Unveiling the Health Potential of Myricetin: Bio-accessibility, Safety Considerations, and Therapeutic Mechanisms.

Abstract

Myricetin, a naturally occurring flavanol, has gained significant attention due to its diverse pharmacological properties, including antioxidant, anti-inflammatory, anticancer, antidiabetic, and neuroprotective effects. Found abundantly in various plant families, such as Myricaceae, Anacardiaceae, and Polygonaceae, Myricetin exerts its therapeutic effects by modulating key cellular pathways, including Nrf2/HO-1, MAPK, and PI3K/Akt signaling. This review systematically evaluates Myricetin's bioaccessibility, pharmacokinetics, and therapeutic potential, highlighting its role in modulating oxidative stress, inhibiting tumor proliferation, and protecting against neurodegenerative diseases.

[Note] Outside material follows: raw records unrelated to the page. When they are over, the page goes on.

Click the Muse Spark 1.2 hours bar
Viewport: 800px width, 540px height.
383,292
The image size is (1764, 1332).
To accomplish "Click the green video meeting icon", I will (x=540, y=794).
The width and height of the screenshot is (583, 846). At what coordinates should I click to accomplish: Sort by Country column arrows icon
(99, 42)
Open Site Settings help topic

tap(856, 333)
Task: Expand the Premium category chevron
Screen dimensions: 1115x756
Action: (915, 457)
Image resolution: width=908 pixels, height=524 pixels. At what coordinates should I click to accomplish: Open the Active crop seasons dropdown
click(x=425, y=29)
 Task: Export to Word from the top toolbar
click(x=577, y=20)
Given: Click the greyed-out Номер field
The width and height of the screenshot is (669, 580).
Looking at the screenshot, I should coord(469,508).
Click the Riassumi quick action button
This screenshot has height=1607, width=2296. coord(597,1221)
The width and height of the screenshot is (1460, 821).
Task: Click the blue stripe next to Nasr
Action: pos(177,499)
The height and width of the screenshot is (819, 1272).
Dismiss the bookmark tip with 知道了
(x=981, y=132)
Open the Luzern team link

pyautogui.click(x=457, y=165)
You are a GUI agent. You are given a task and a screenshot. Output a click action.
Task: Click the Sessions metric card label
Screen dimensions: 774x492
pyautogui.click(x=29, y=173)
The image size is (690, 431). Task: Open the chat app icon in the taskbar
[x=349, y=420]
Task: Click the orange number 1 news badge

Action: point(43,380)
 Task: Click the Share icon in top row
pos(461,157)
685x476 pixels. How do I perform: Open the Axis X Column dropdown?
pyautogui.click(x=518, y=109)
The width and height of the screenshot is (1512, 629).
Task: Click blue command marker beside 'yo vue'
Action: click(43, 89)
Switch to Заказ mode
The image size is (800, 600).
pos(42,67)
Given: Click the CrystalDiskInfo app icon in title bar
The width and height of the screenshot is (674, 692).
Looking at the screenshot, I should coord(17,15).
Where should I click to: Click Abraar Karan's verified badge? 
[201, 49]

Despite its promising benefits, Myricetin exhibits limited bioavailability due to poor aqueous solubility and extensive phase II metabolism (glucuronidation and sulfation). Additionally, Myricetin interacts with cytochrome P450 enzymes (CYP3A4, CYP2C9, CYP2D6), potentially altering drug metabolism and increasing the risk of drug interactions. Toxicological studies indicate an LD50 of 800 mg/kg in mice, with potential hepatic and renal toxicity at high doses, mainly due to redox cycling and quinone formation. While Myricetin shows excellent radical-scavenging properties, it may act as a pro-oxidant in the presence of metal ions, leading to oxidative stress and cellular damage. This review underscores the need for advanced formulation strategies to enhance bioavailability and mitigate toxicity risks. Future clinical investigations are essential to establish optimal therapeutic dosages, assess long-term safety, and validate Myricetin's potential as a nutraceutical and therapeutic agent in chronic diseases.